Chapter 11: Validity of Research Results in Quantitative, Qualitative, and Mixed Research

Johnson & ChristensenEducational Research, 6e

Chapter 11: Validity of Research Results in Quantitative, Qualitative, and Mixed Research

Lecture Notes

In this chapter, we discuss validity issues for quantitative research, qualitative, and mixed research.

Validity Issues in the Design of Quantitative Research

In this section,we make a distinction between an extraneous variable and a confounding variable.

An extraneous variable is a variable that MAY compete with the independent variable in explaining the outcome of a study.
A confounding variable (also called a third variable) is an extraneous variable that DOES cause a problem because we know that it DOES have a relationship with the independent and dependent variables. A confounding variable is the type of extraneous variable that systematically varies or influences the independent variable and also influences the dependent variable. A confounding variable is the kind of extraneous variable that we must be most concerned with.
When you design a research study in which you want to make a statement about cause and effect, you must think about what extraneous variables are probably confounding variables and do something about it.
We gave an example of “The Pepsi Challenge” and showed that anything that varies with the presentation of Coke or Pepsi is an extraneous variable that may confound the relationship (i.e., it may also be a confounding variable). For example, perhaps people are more likely to pick Pepsi over Coke if different letters are placed on the Pepsi and Coke cups (e.g., if Pepsi is served in cups with the letter “M” and Coke is served in cups with the letter “Q”).

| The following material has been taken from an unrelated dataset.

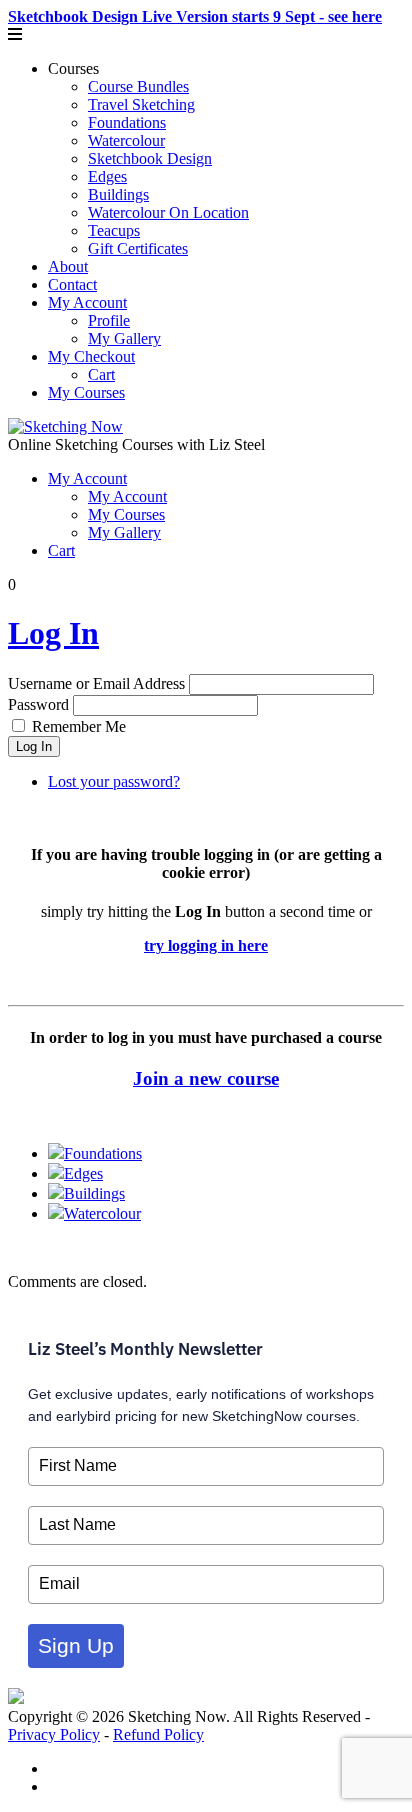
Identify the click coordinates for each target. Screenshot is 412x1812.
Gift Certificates (138, 248)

If this is true then the variable of cup letter (M versus Q) is a confounding variable.
In short, we must always worry about extraneous variables (especially confounding variables) when we are interested in conducting research that will allow us to make a conclusion about cause and effect.
There are four major types of validity in quantitative research: statistical conclusion validity, internal validity, construct validity, and external validity. We will discuss each of these in this lecture.

Internal Validity

When I hear the term “internal validity,” the word cause always comes into my mind. That is because internal validity is defined as the “approximate validity with which we infer that a relationship between two variables is causal” (Cook Campbell, 1979. p.37).

A good synonym for the term internal validity is causal validity because that is what internal validity is all about.
If you can show that you have high internal validity (i.e., high causal validity) then you can conclude that you have strong evidence of causality; however, if you have low internal validity then you must conclude that you have little or no evidence of causality.

Types of Causal Relationships

There are two different types of causal relationships: causal description and causal explanation.

Causal description involves describing the consequences of manipulating an independent variable.
In general, causal description involves showing that changes in variable X (the IV) cause changes in variable Y (the DV):XY
Causal explanation involves more than just causal description. Causal explanation involves explaining the mechanisms through which and the conditions under which a causal relationship holds. This involves the inclusion (in your research study) of mediating or intervening variables and moderator variables. Mediating and moderator variables are defined in Chapter 2 in Table 2.2.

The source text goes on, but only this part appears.